The rapid adoption of trucks that run on liquefied gas has led to a decrease in diesel demand.

OPEC's February monthly report predicted that China's demand for crude oil would rise by 310,000 bpd from last year in 2025, but the slow start of imports during the first two months makes this seem optimistic.

INDIA STRENGTH

India, Asia's largest oil importer, has had a strong start to 2025. Arrivals of 4,98 million barrels per day (bpd) in the first two month were up by 280,000 bpd compared to the 4,70 million bpd during the same period in 2017.

It's important to note that India's January imports were 5,08 million bpd and that these fell to 4,87 million bpd by February. This shows that India was struggling to secure the same amount of discounted Russian oil that it had over 2024.

In January, the outgoing administration under former U.S. president Joe Biden introduced new restrictions on Russia's oil imports. These sanctions primarily targeted the shadow fleet of crude tankers that transport crude to India or China, which are the two remaining major buyers of Russian oil.

According to commodity analysts Kpler, Asia's imports seaborne Russian crude will fall to their lowest level in February since 2022.

In February, a total of 67.2 millions barrels of Russian oil, or 2.40 million bpd is expected to arrive. This is down from 2.75million bpd imported in January, and only half the 3.97million bpd peak imports in May 2023.

Asia's imports will have fallen for the fourth consecutive month in January, showing that Western sanctions imposed after Moscow's invasion of Ukraine in February 2022 are working.

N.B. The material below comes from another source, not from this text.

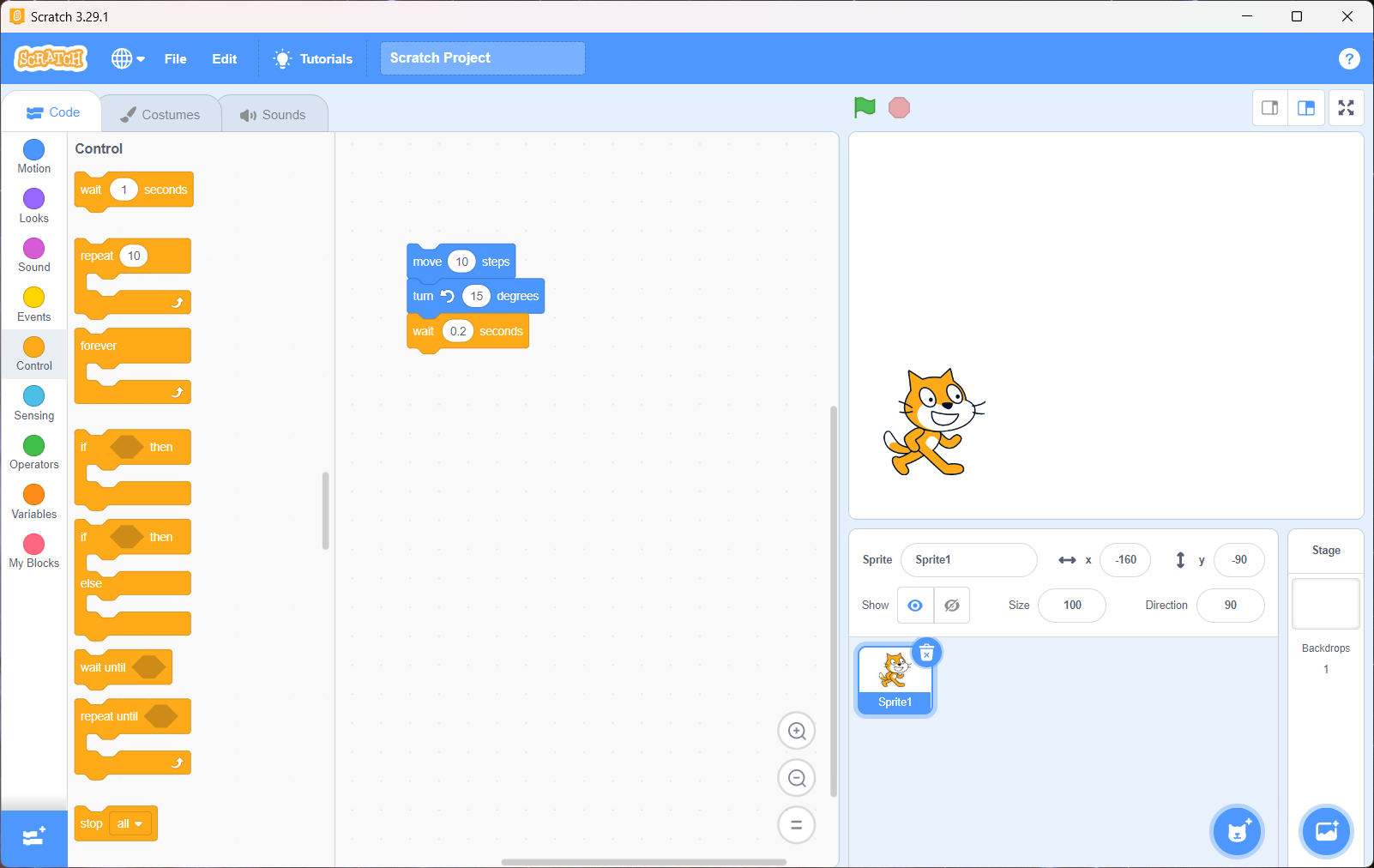This screenshot has width=1374, height=868.
Task: Zoom in on the code workspace
Action: click(796, 731)
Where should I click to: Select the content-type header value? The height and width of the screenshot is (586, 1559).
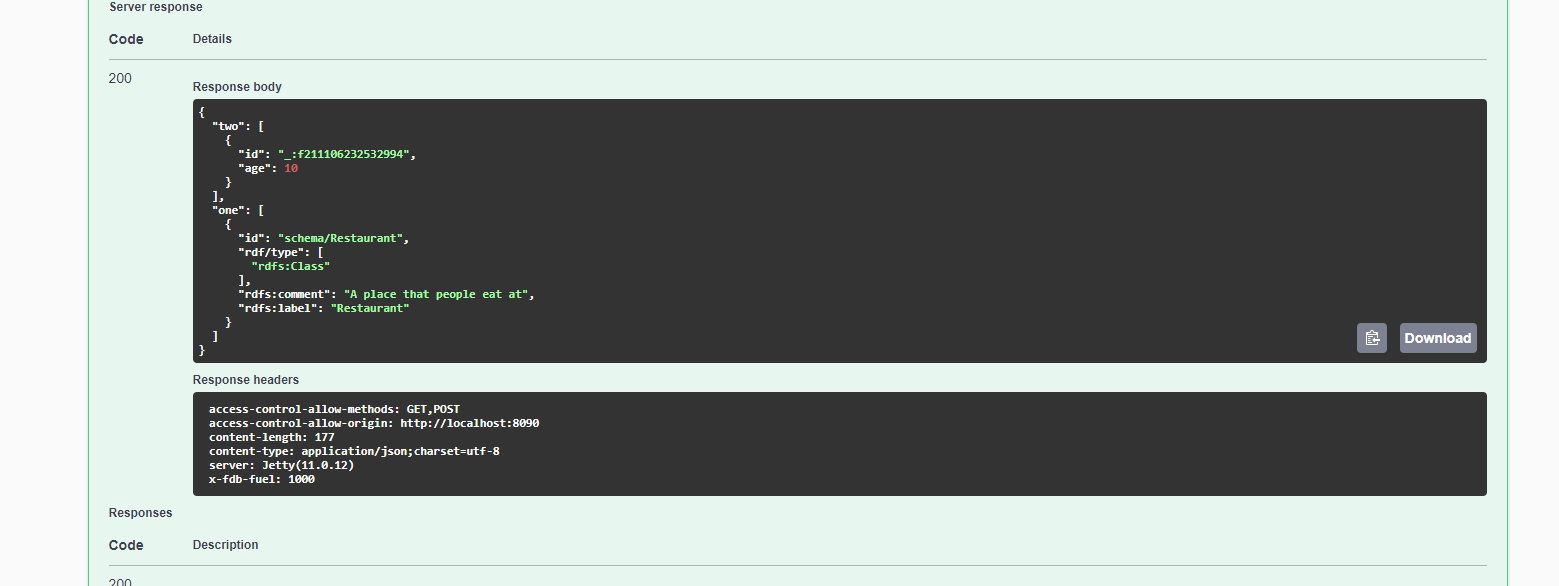[x=400, y=450]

It is possible that Asia's imports will increase in the coming months. This could be because traders are able to find ways around sanctions, as they have in the past. Or, if the new U.S. president Donald Trump eases sanctions in an effort to end the conflict with Ukraine.

The question remains, however, whether Asia's crude imports are strong enough to meet forecasts of rising demand in this year.

These are the views of the columnist, an author for.